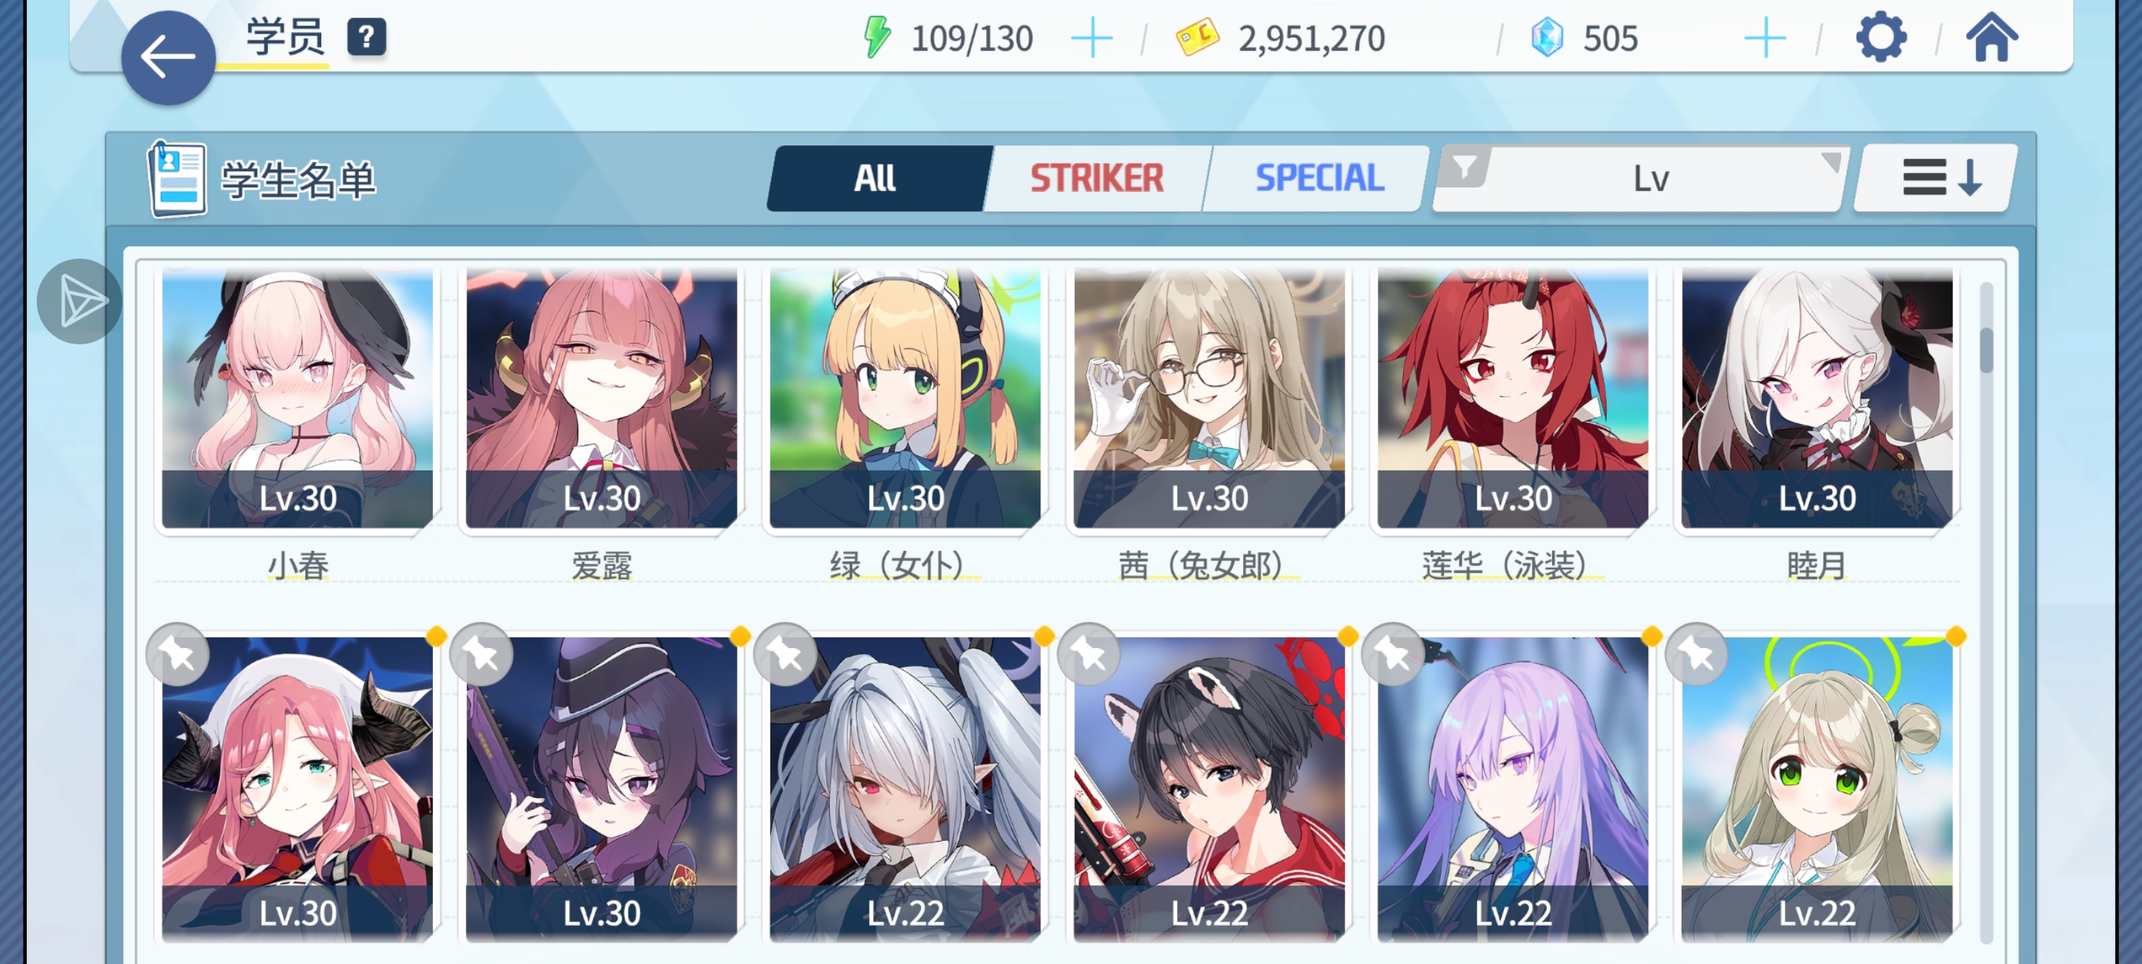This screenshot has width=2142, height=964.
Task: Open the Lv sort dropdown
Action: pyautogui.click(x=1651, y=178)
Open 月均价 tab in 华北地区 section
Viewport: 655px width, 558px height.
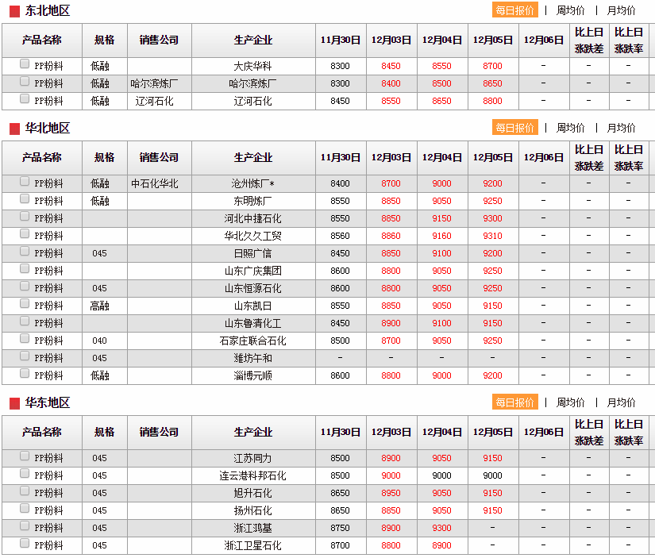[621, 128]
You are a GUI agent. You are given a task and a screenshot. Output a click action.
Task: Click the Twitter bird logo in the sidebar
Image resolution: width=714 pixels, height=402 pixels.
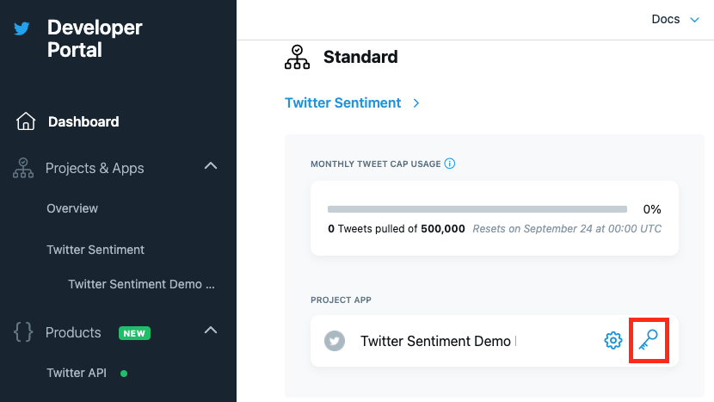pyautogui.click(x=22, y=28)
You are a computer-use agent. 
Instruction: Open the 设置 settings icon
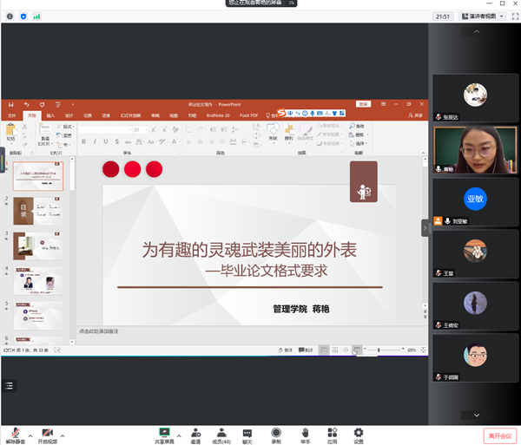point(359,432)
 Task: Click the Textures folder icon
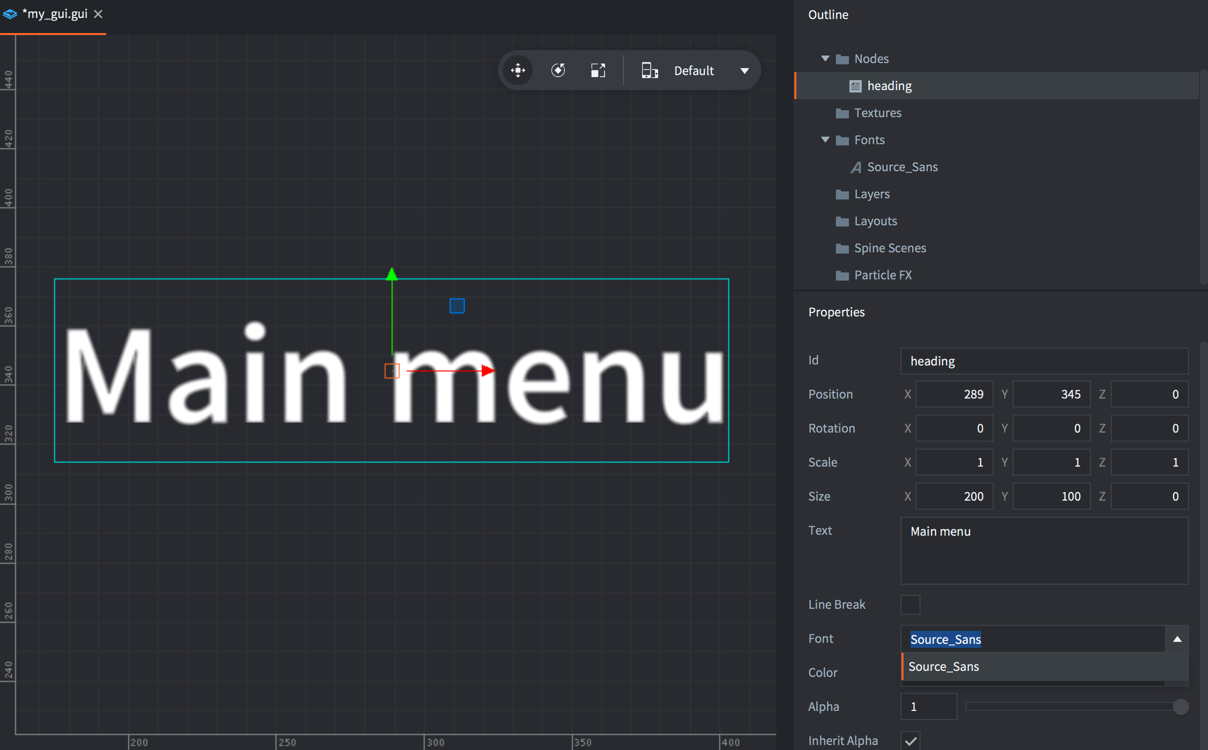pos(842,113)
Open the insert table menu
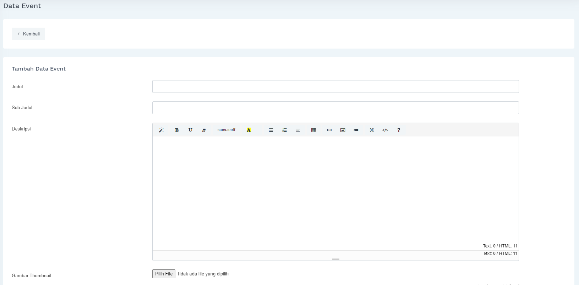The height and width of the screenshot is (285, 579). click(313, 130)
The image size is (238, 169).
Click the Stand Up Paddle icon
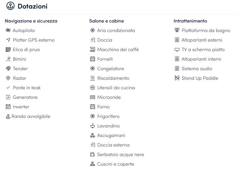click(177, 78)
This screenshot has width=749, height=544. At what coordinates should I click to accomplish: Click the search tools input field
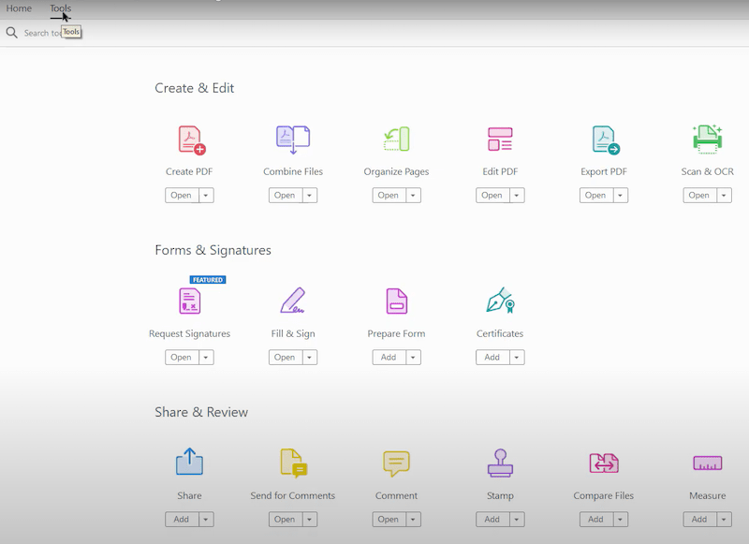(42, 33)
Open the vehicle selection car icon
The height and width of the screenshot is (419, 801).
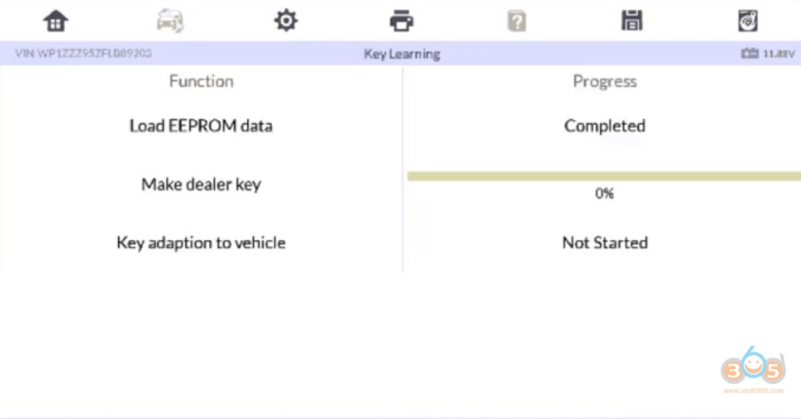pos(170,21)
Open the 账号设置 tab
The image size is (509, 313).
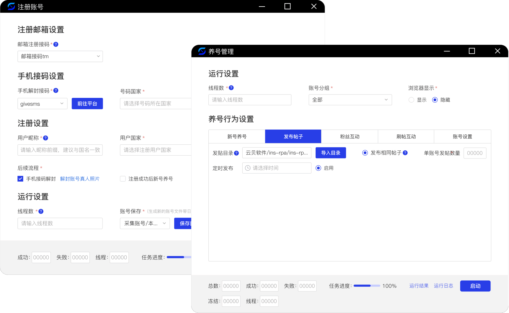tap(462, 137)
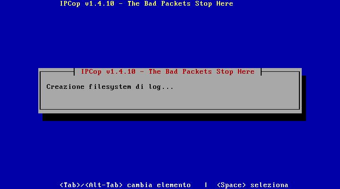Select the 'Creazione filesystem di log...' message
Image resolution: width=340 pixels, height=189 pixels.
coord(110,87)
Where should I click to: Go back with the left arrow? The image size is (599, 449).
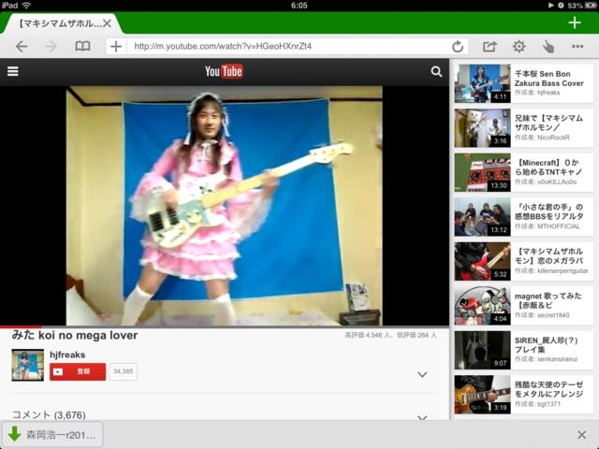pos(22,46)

==========

Reproduce all of the records above line for line, leaving out the pictures.

This screenshot has width=2142, height=964.
Task: Open the Lv sort dropdown
Action: pyautogui.click(x=1651, y=178)
Open 月均价 tab in 华北地区 section
Viewport: 655px width, 558px height.
[621, 128]
You are a GUI agent. You are given a task and a screenshot. Output a click action.
Task: Click the Twitter bird logo in the sidebar
Image resolution: width=714 pixels, height=402 pixels.
pyautogui.click(x=22, y=28)
You are a computer-use agent. 
Instruction: Open the 设置 settings icon
point(359,432)
 Task: Click the Textures folder icon
pos(842,113)
Open the insert table menu
The height and width of the screenshot is (285, 579). click(313, 130)
The image size is (238, 169).
Click the Stand Up Paddle icon
click(177, 78)
This screenshot has width=749, height=544. At what coordinates should I click to accomplish: Click the search tools input field
(42, 33)
Open the vehicle selection car icon
The height and width of the screenshot is (419, 801).
pos(170,21)
Open the 账号设置 tab
The image size is (509, 313).
tap(462, 137)
Select the 'Creazione filesystem di log...' message
Image resolution: width=340 pixels, height=189 pixels.
coord(110,87)
Where should I click to: Go back with the left arrow? The image size is (599, 449).
pos(22,46)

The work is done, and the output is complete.